Supervised Baselines

For comparison purposes, we include results with recent fully supervised sequence models appearing in the literature. Rei and Yannakoudakis (2016) compares various word-based neural sequence models, finding that a word-based bidirecitonal LSTM model was the most effective (LSTM-BASE-S*). Rei and Søgaard (2018b) compares against a bidirectional LSTM tagger, with character representations concatenated with word embeddings, trained with a cross-entropy loss against the token-level labels (LSTM-S*). The model of Rei (2017) extends this model with an auxiliary language modeling objective (LSTM-LM-S*). This model is further enhanced with a character-level language modeling objective and supervised attention mechanisms in Rei and Søgaard (2018a) (here, LSTM-JOINT-S*).

For reference, we also provide a Random baseline, which classifies based on a fair coin flip, and a MajorityClass baseline, which in this case always chooses the positive (i.e., with an error) class.

4 Results

Table 1 contains the main results with the models only given access to sentence-level labels, as well as the fully supervised baseline LSTM-S* from previous work. We see that the proposed CNN model approach has a similar score to the previously proposed LSTM-ATTN-SW, as a result of strong recall, but weaker precision. With the advantage of the pre-trained contextualized embeddings from BERT, the CNN+BERT model actually has a competitive score with the model given full token-level supervision for training and signal from additional unlabeled data via pre-trained word embeddings.

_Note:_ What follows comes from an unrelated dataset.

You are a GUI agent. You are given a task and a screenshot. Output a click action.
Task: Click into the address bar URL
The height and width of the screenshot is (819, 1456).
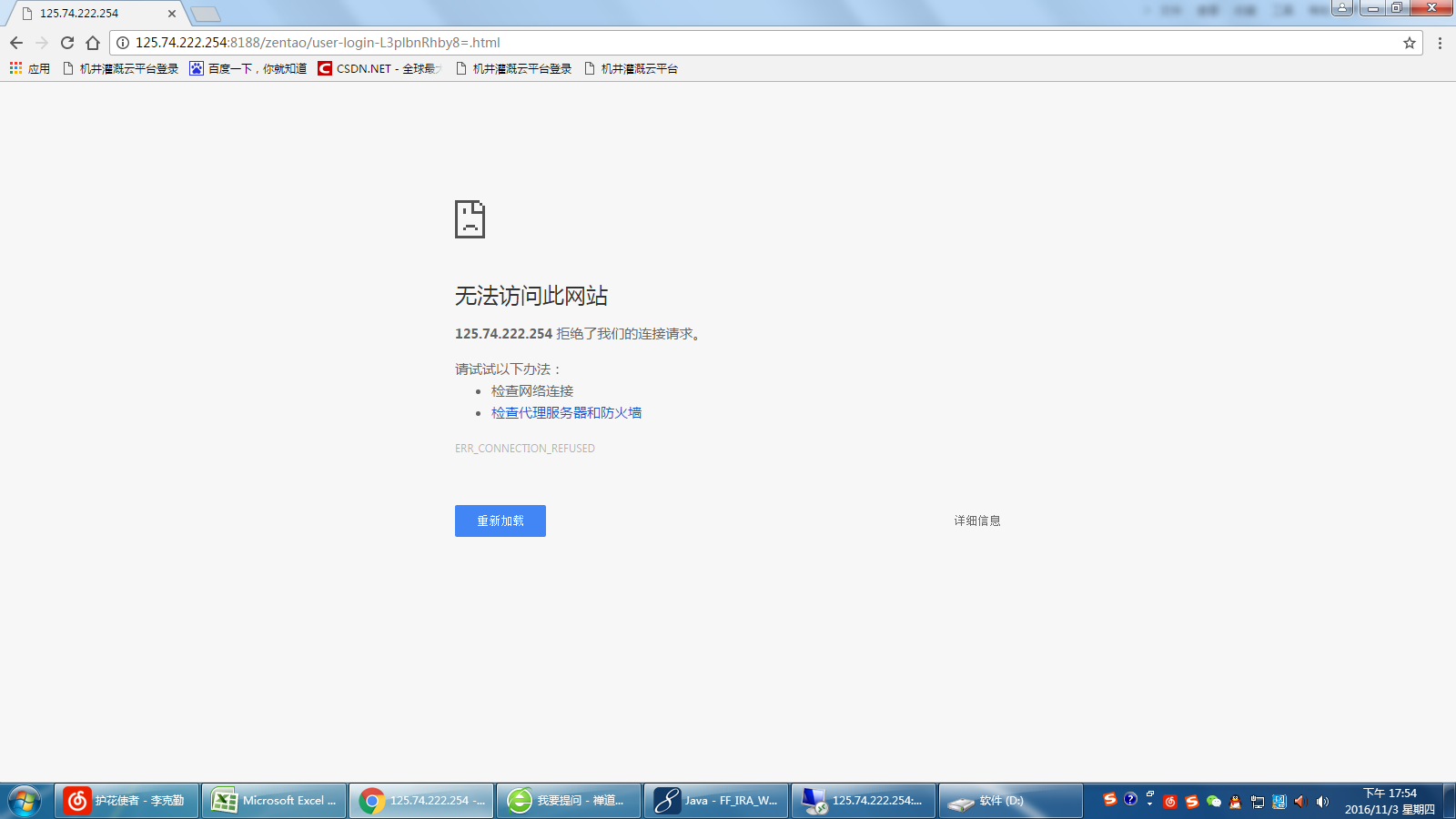[x=637, y=43]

The CNN+BERT model is significantly more effective than the baseline CNN model. The CNN model also utilizes signal from billions of tokens of unlabeled data via pre-trained embeddings, but the CNN+BERT has the advantage of the pre-trained contextualized embeddings (and the Transformer architecture itself) and a larger vocabulary due to the WordPiece embeddings. The Transformer architecture potentially allows the CNN+BERT model to consider longer-distance dependencies than the local windows of the standard CNN.

It is important to highlight that the zero-shot sequence labeling scores of the non-BERT models are only a modest delta from the majority class baseline, which highlights the challenging nature of the task. Furthermore, even with relatively strong sentence-level classifiers, the scores of the back-propagation-based approaches of LSTM-ATTN-BP and LSTM-LAST-BP reported in previous work actually fall below random baselines.

In Table 1, we see that the score can be competitive with the fully supervised model LSTM-S*. This is the true zero-shot sequence-labeling setting, in which the model is not given access to token-level labels. For further reference, Table 2 compares with recent fully supervised approaches based on . For illustrative purposes, CNN+BERT+1k is given access to 1,000 token-labeled sentences to tune a single parameter, an offset on the decision boundary. In doing so, we see that the model becomes competitive with the fully supervised LSTM-BASE-S* model in terms of , which is the common metric for grammatical error detection, used under the assumption that end users prefer higher precision systems. The LSTM-BASE-S* model was the state-of-the-art model on the task as recently as 2016, although we also see in Table 2 that significant improvements in have been achieved with the more recent supervised models, which are clearly superior to the CNN+BERT+1k model in terms of precision.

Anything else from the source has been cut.